Three weeks into the season and the Ohio State Buckeyes may have found a brand-new future superstar in college football: J.K. Dobbins. The true freshman from La Grange, Texas, is off to a blazing hot start for the Buckeyes. After a stellar Week 1 performance on the road at Indiana, Dobbins took the reins as the lead back for the Scarlet and Gray. He continued his dominance this past Saturday against Army when he carried the ball 13 times for 172 yards and added two touchdowns to his stat line. Stat lines like this will sound familiar to the die-hard Buckeye football fan — the last time these stat lines were consistently seen in Columbus they were from none other than fan favorite, Ezekiel Elliott.
So, with the stat lines looking very similar, that begs the question: Has Urban Meyer found a new workhorse to ride to the College Football Playoff? Maybe. It’s not just the data that is similar, but Dobbins’ running style, shiftiness, and breakaway speed are positively Elliott-esque. What is more is that the new kid somehow manages to wear his own version of the crop-top jersey legally, even though it was outlawed by the NCAA in 2015 after Zeek flaunted his on OSU’s national championship run.
JK Dobbins’ promise has been clear for a while now. Ohio State’s newest star was ranked 44th on ESPN’s Top 300 players from the 2017 graduating class. He was a U.S. Army All-American Bowl selection in 2017 and earned Most Valuable Player honors in his district as both a high school sophomore and junior. Prior to that, in 2014, he was a first-team All State selection and second-team All State in 2013. He also had two respective seasons of rushing for over 2,000 yards in 2014 and 2015 running for La Grange High. Such eye-popping seasons drew interest from several university recruiters early on.
Ohio State received a verbal commitment from Dobbins on March 6, 2016, beating out top contenders such as Oklahoma and Texas. With so much hype around him going into his senior season, Dobbins caught bad luck in August 2016. On the first play of his senior year, he injured his ankle. The injury forced him to end his high school career.
While some schools might have considered pulling their scholarship offers after a season-ending injury, Urban Meyer stayed true to his word. He even allowed Dobbins to enroll at Ohio State a semester early this past January, along with the rest of Ohio State’s star-studded 2017 recruiting class.
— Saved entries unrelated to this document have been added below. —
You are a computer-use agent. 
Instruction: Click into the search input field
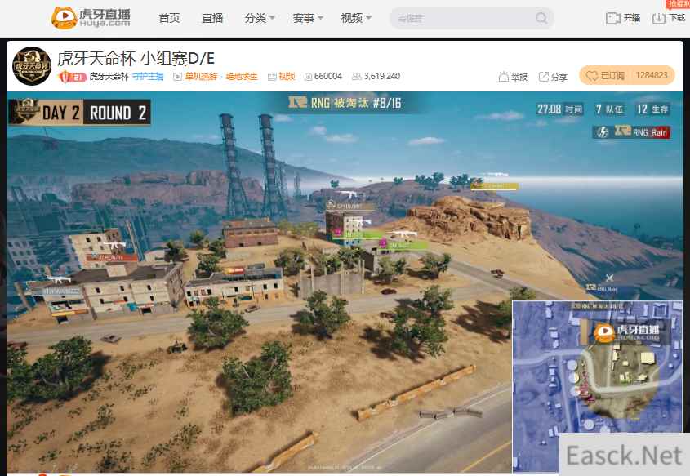(461, 18)
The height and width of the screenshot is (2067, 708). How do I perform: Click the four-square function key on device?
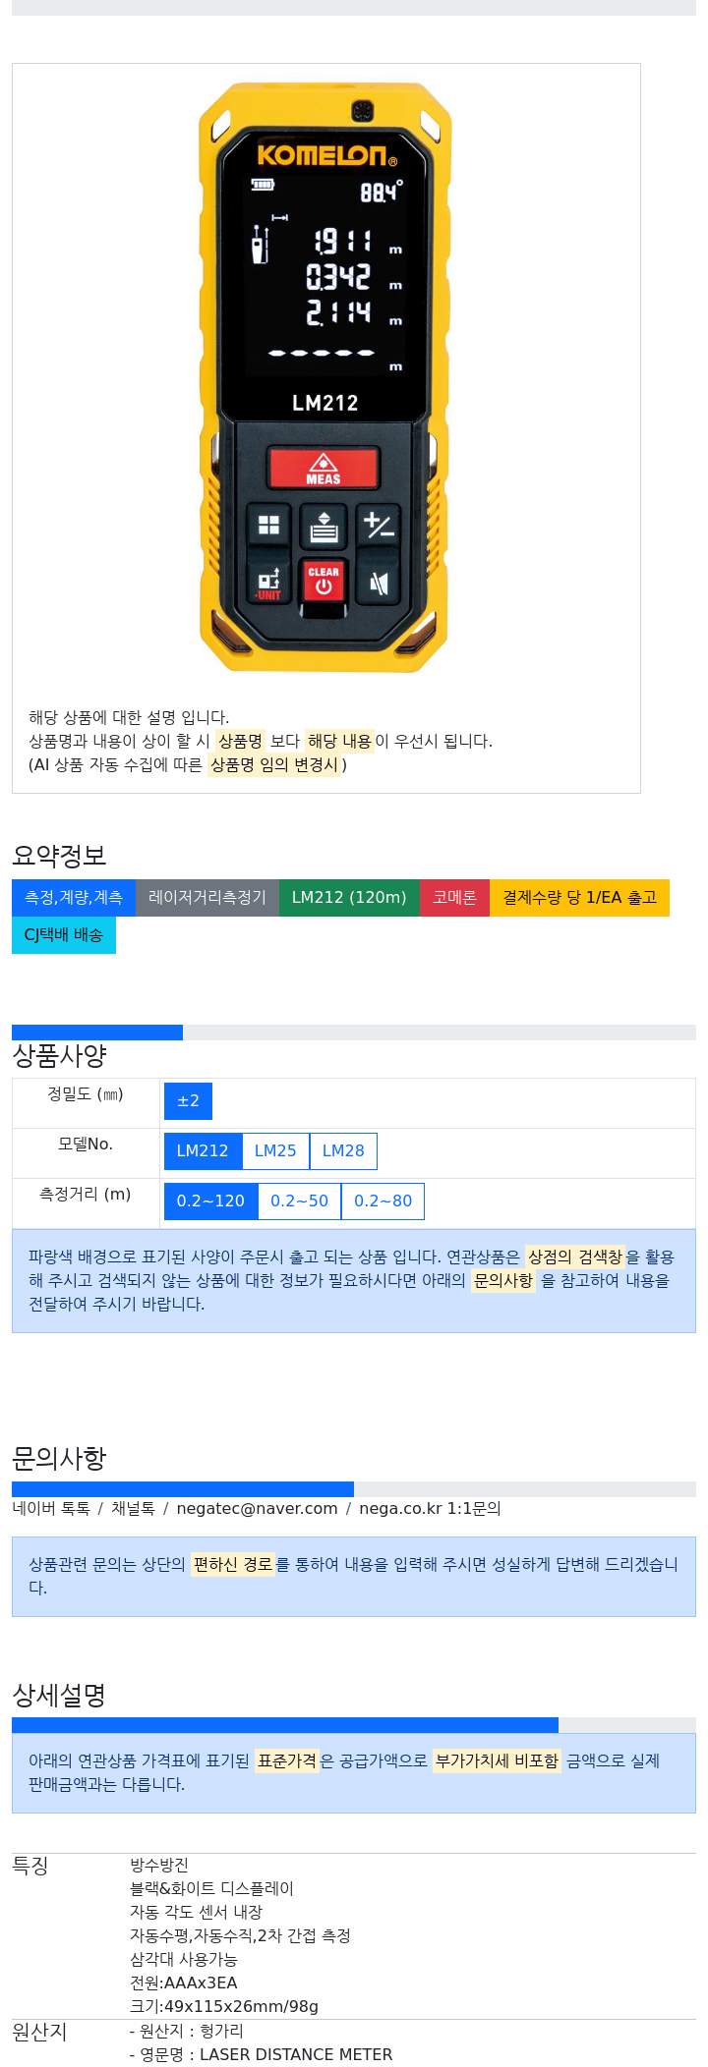pos(268,525)
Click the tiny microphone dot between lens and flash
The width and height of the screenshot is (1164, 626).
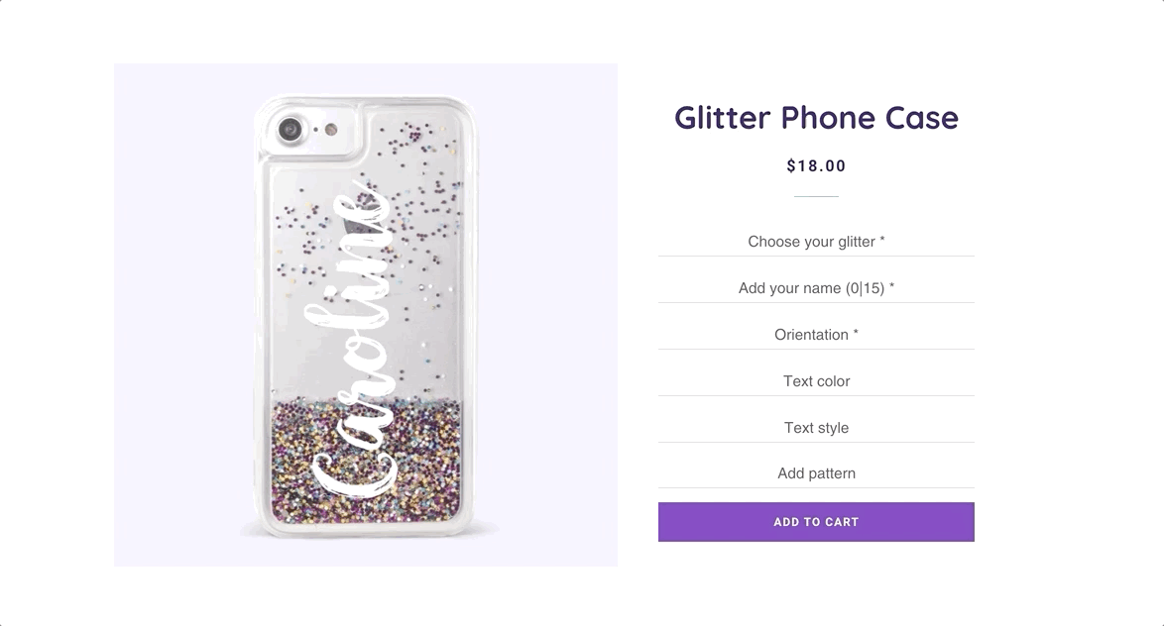315,130
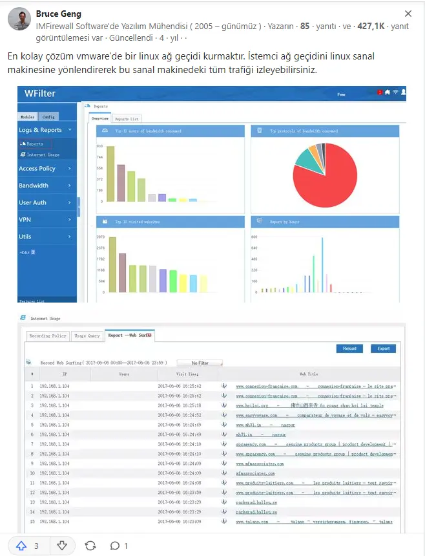This screenshot has height=556, width=425.
Task: Click the red notification icon in the WFilter header
Action: point(380,92)
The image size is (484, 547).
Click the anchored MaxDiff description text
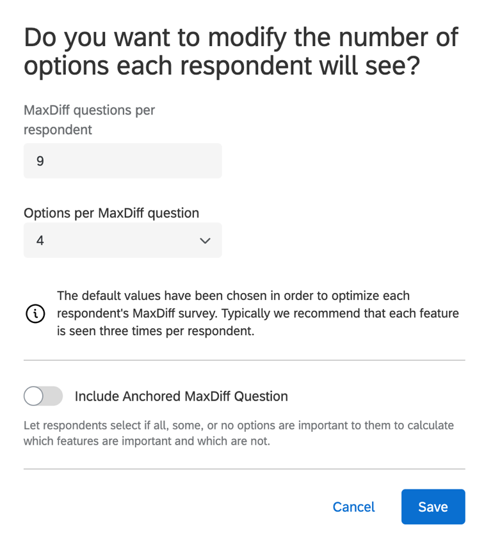(238, 433)
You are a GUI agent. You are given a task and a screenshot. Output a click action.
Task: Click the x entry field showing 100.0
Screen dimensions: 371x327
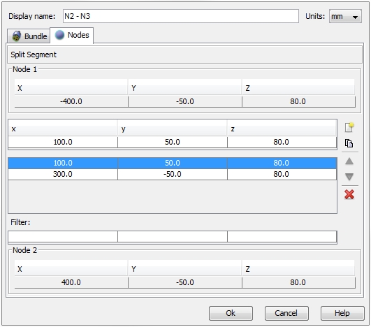tap(63, 143)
After participating in spring practice with the team, Dobbins impressed the coaching staff enough for them to keep an eye on him heading into the fall camp. After a few weeks of impressing the staff even more when showing up for fall camp, on Aug. 4, Dobbins became the first freshman of the entire 2017 class to have his black stripe removed from the top of his helmet. The black stripe is an Urban Meyer tradition to signify that Meyer and the coaching staff has seen enough growth from a freshman in camp. It is seen as almost of a promotion from the high school ranks to the “big leagues”, that is the college game.
With the staff already oozing of excitement for the true freshman, his chance to show what he was made of came quickly. When projected starter and returning Big Ten Freshman of the Year Mike Weber had to sit out the first game of the 2017 season, thanks to a lingering hamstring injury, Dobbins got the call and made the most of the spotlight of a primetime game on ESPN. On Aug. 31, Dobbins became the first true freshman to start at tailback for the Scarlet and Gray in his first game since Maurice Clarett back in 2002, when Clarett dazzled with a 175-yard performance and three touchdowns against Texas Tech. At Indiana last month, Dobbins eclipsed Clarett’s school records by rushing for 181 yards.
That night, a star was born. Meyer announced soon after that Dobbins had earned the starting job for the Buckeyes, and Dobbins hasn’t looked back since. He rushed for 72 yards against Oklahoma on 13 carries and then 172 yards on 13 carries in this weekend’s rout against Army. No one has burst onto the scene like this since, of course, Elliott did back in 2014 when Ohio State went on their epic title run.
With the similarities in their style of play, similar stat outputs and their physical attributes, that bodes the question: Is Dobbins the next Ohio State great running back just as Elliott was for the Bucks? It’s trending towards a yes. However, it remains to be seen if Urban Meyer will ride the coattails of the offense’s newest toy and give him upwards of 20 to 30 carries a game, just as they did with Elliott in 2014. If Dobbins keeps ripping off 7.7 yards per carry, as he’s doing right now, it will be hard for Meyer not to feed the true freshman with more carries to get back to the Big Ten Championship and ultimately the College Football Playoff.